Begin Article

The opinion of the court was delivered by: Hon. Otis D. Wright II United States District Judge

Order DENYING Plaintiff's Motion for Reconsideration [64]

Pending before the Court is Plaintiff Esther Enunwaonye's ("Plaintiff") Motion for Reconsideration. (Dkt. No. 64.) On February 14, 2012, the Court granted Defendants Aurora Loan Services LLC and Aurora Bank FSB's (collectively "Defendants") Motion to Dismiss Plaintiff's Third Amended Complaint. (Dkt. No. 69.) After careful consideration of the papers filed in support of and in opposition to the instant Motion, the Court deems the matter appropriate for decision without oral argument. Fed. R. Civ. P. 78; C.D. Cal. L.R. 7-15. For the reasons discussed below, Plaintiff's Motion is DENIED.

End Article

## Given request
Extend the court order on the motion for reconsideration, beginning right after its final sentence.

Begin Entries shown

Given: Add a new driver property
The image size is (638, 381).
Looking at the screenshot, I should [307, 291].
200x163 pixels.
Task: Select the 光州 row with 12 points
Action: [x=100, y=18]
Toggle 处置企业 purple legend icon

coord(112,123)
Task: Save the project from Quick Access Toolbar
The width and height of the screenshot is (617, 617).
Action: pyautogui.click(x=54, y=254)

End Entries shown
Begin Entries shown

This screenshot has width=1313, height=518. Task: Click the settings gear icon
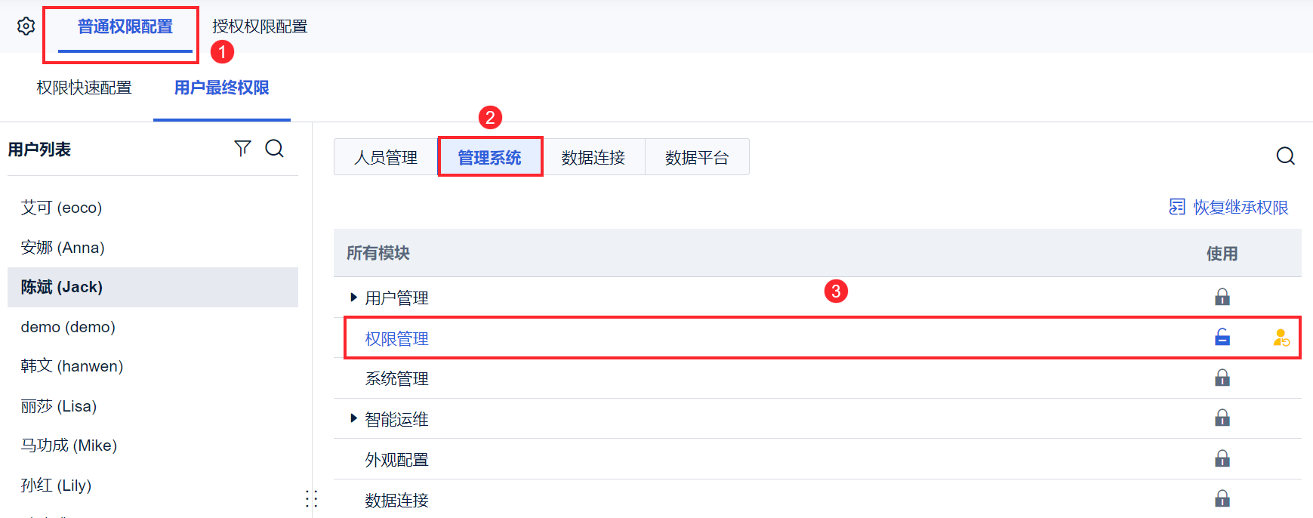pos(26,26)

End Entries shown

## Task response
This Court dismissed Plaintiff's original and First Amended Complaints on the merits following Plaintiff's failure to file a timely opposition to Defendants' motions to dismiss pursuant to Local Rule 7-9. (Dkt. Nos. 14, 42, 56.) While Plaintiff successfully filed an opposition to Defendants' motion to dismiss her Second Amended Complaint, the Court again dismissed Plaintiff's amended pleadings for failure to state a claim. (Dkt. Nos. 56.)

Plaintiff filed her Third Amended Complaint ("TAC") on December 28, 2011. (Dkt. No. 58.) Once again, Defendants moved to dismiss Plaintiff's Complaint, and once again Plaintiff failed to file a timely opposition to Defendants' motion. Nevertheless, the Court again considered the merits of Defendants' motion and found that Plaintiff's TAC similarly failed to survive scrutiny under Rule 12(b)(6). Upon determination that further attempts to amend her pleadings would be futile, the Court dismissed Plaintiff's TAC with prejudice. (Dkt. No. 63 (citing AE ex rel. Hernandez v. County of Tulare, 666 F.3d 631, 636 (9th Cir. 2012) ("A district court abuses its discretion by denying leave to amend unless amendment would be futile or the plaintiff has failed to cure the complaint's deficiencies despite repeated opportunities."))).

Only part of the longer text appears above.